→ Your objective: In the listing, locate the line containing "Viewport: 1482px width, 834px height.", then quote it and all following lines exactly. Omit pictures.

→ Data in this exercise:

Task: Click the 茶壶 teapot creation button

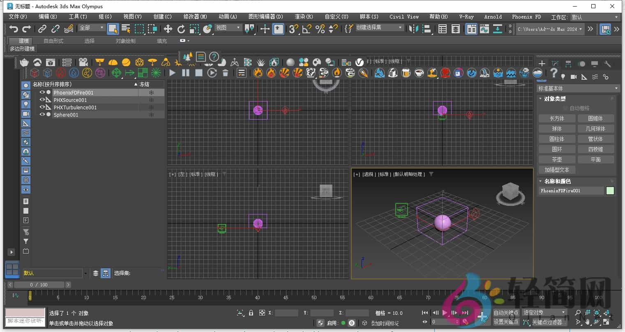Action: [x=557, y=159]
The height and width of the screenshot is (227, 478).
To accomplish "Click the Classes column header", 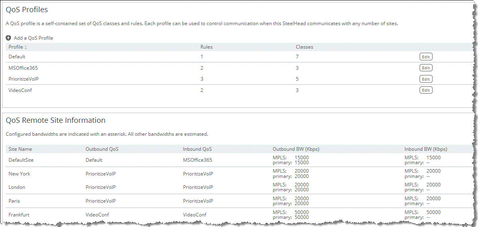I will [x=304, y=47].
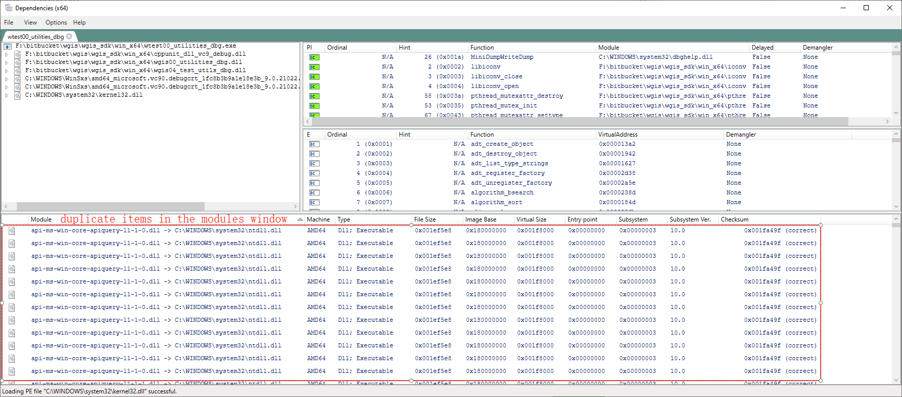902x397 pixels.
Task: Select the pthread_mutex_init import row
Action: [504, 106]
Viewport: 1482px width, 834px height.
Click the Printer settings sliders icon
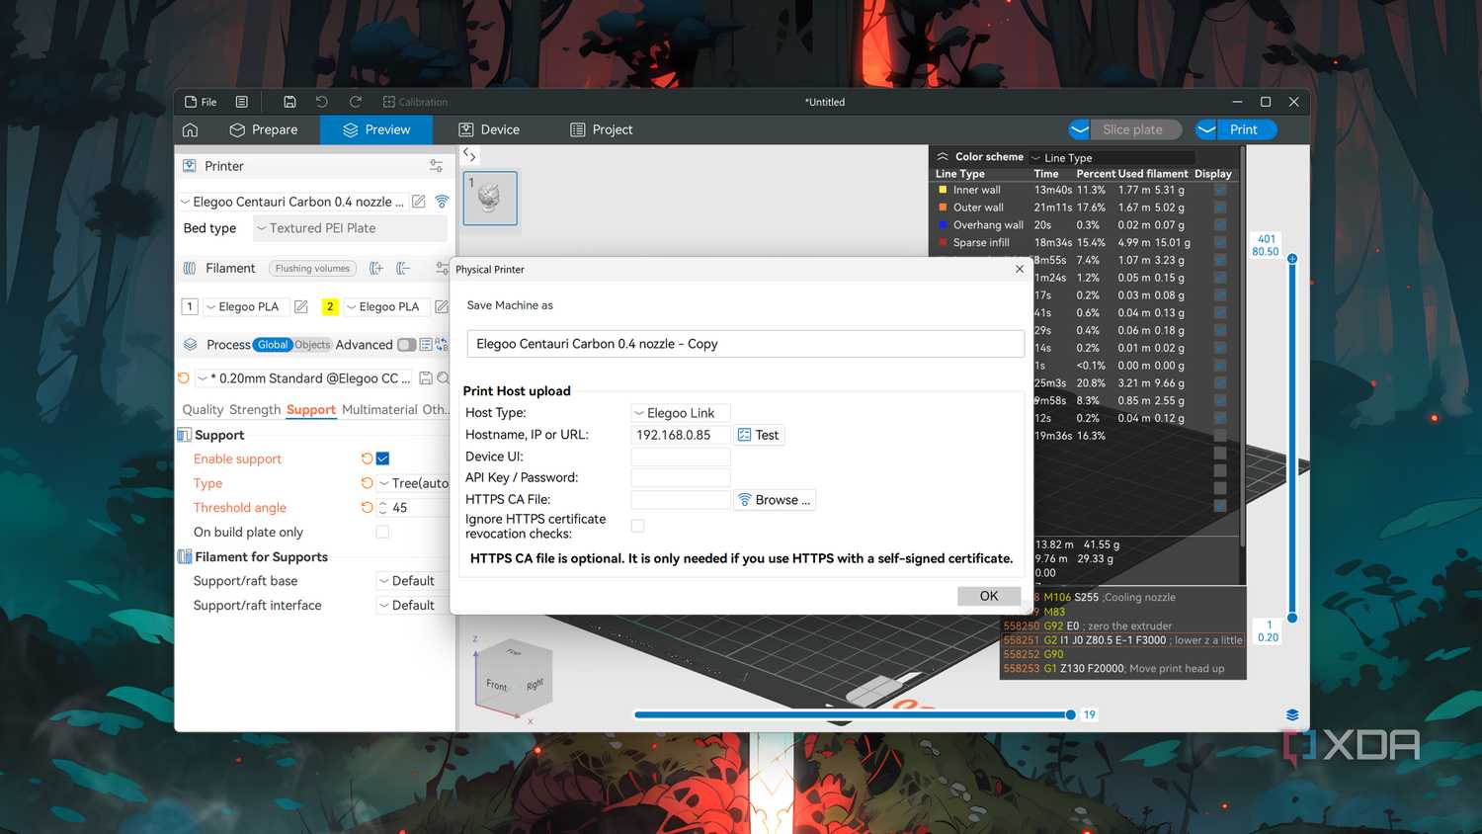(x=436, y=166)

→ Result of the task:
Viewport: 1482px width, 834px height.
Click the Printer settings sliders icon
(x=436, y=166)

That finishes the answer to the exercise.